--- Items listed in a dataset ---
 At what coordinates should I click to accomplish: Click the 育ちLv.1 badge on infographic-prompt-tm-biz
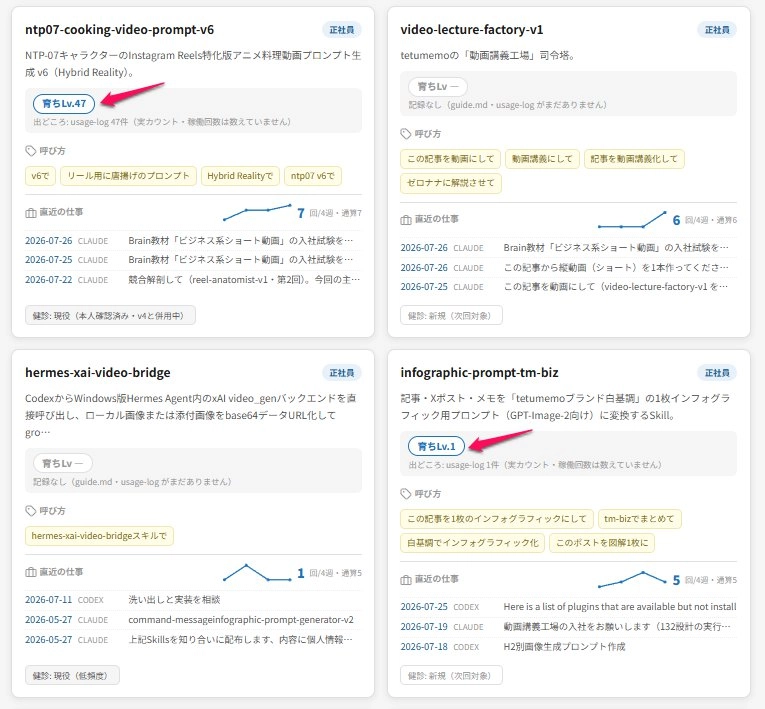pos(436,446)
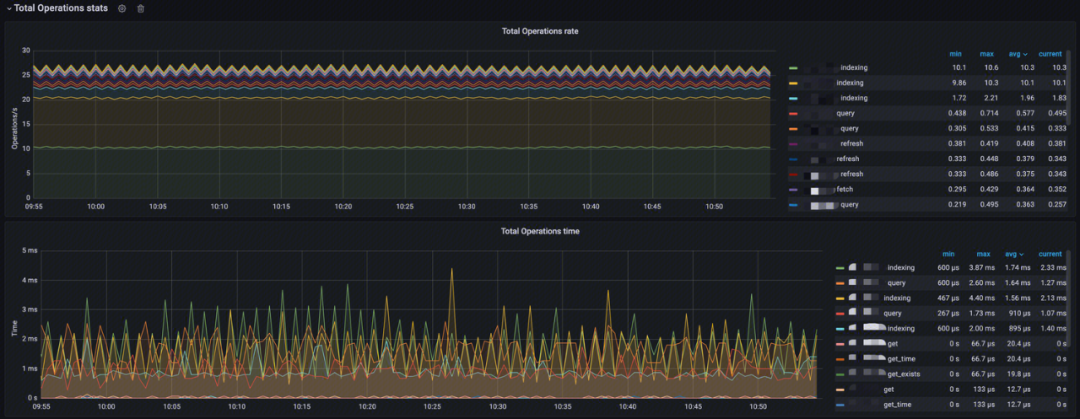
Task: Click the Total Operations stats row title
Action: [x=61, y=8]
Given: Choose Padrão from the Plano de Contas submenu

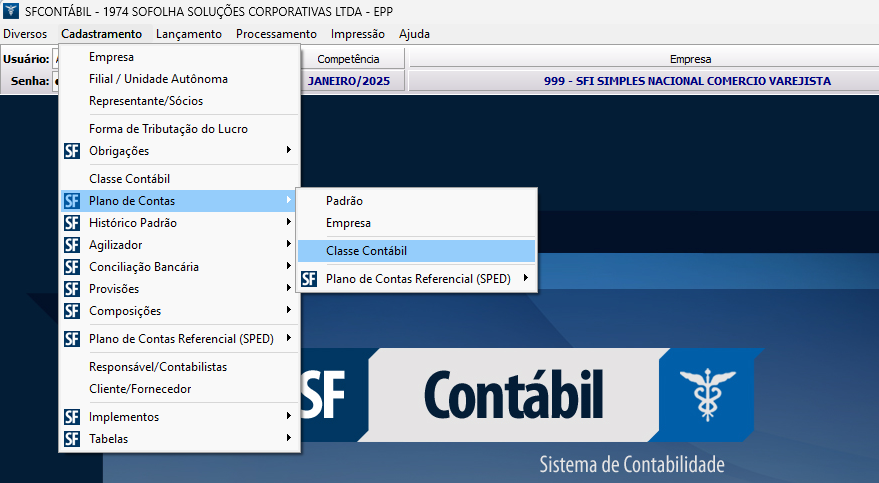Looking at the screenshot, I should click(x=344, y=201).
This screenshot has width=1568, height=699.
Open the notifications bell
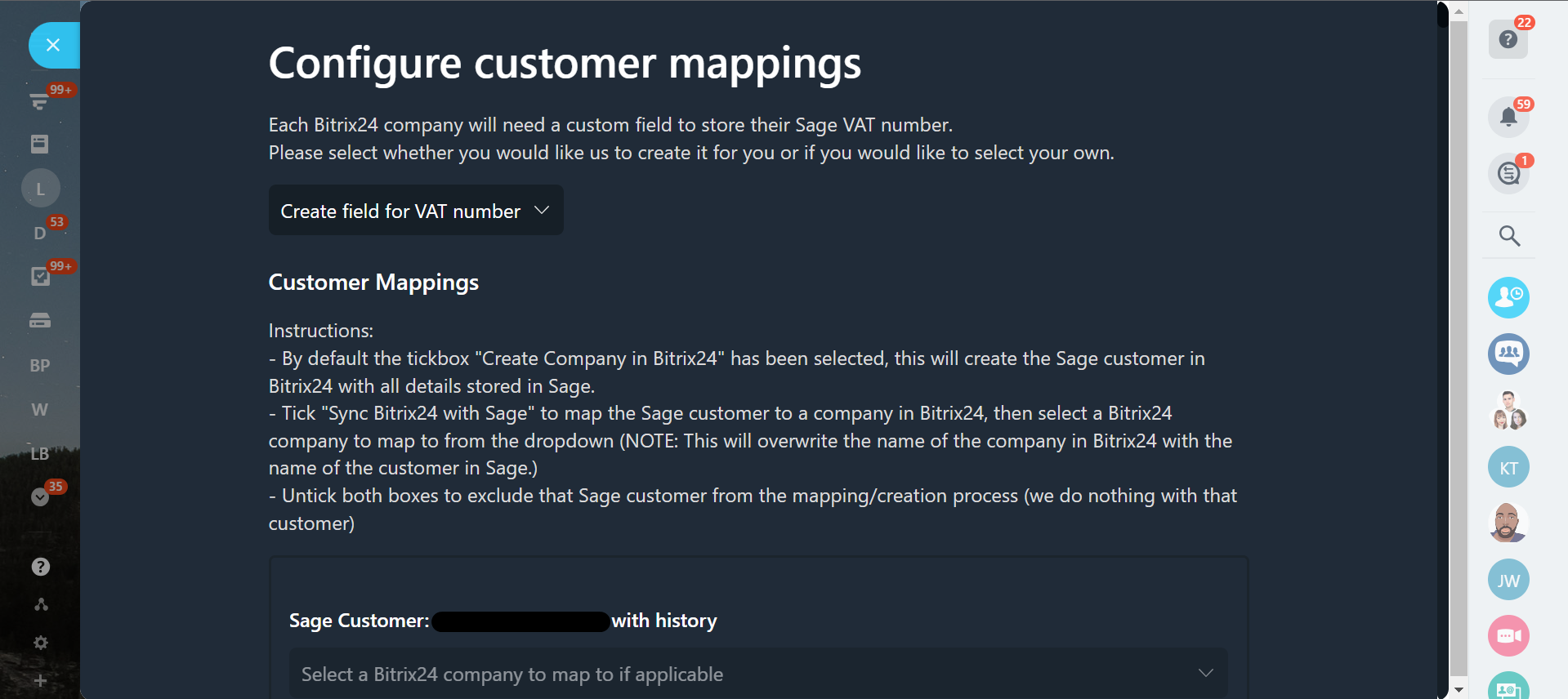1508,117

--- PROMPT ---
Copy all records exactly, no images.

--- SOLUTION ---
 At what coordinates should I click to accomplish: Click the 育ちLv.1 badge on infographic-prompt-tm-biz
pos(436,446)
Task: Click the Total Operations stats row title
Action: [x=61, y=8]
Given: Choose Padrão from the Plano de Contas submenu

Looking at the screenshot, I should click(x=344, y=201).
This screenshot has width=1568, height=699.
Open the notifications bell
1508,117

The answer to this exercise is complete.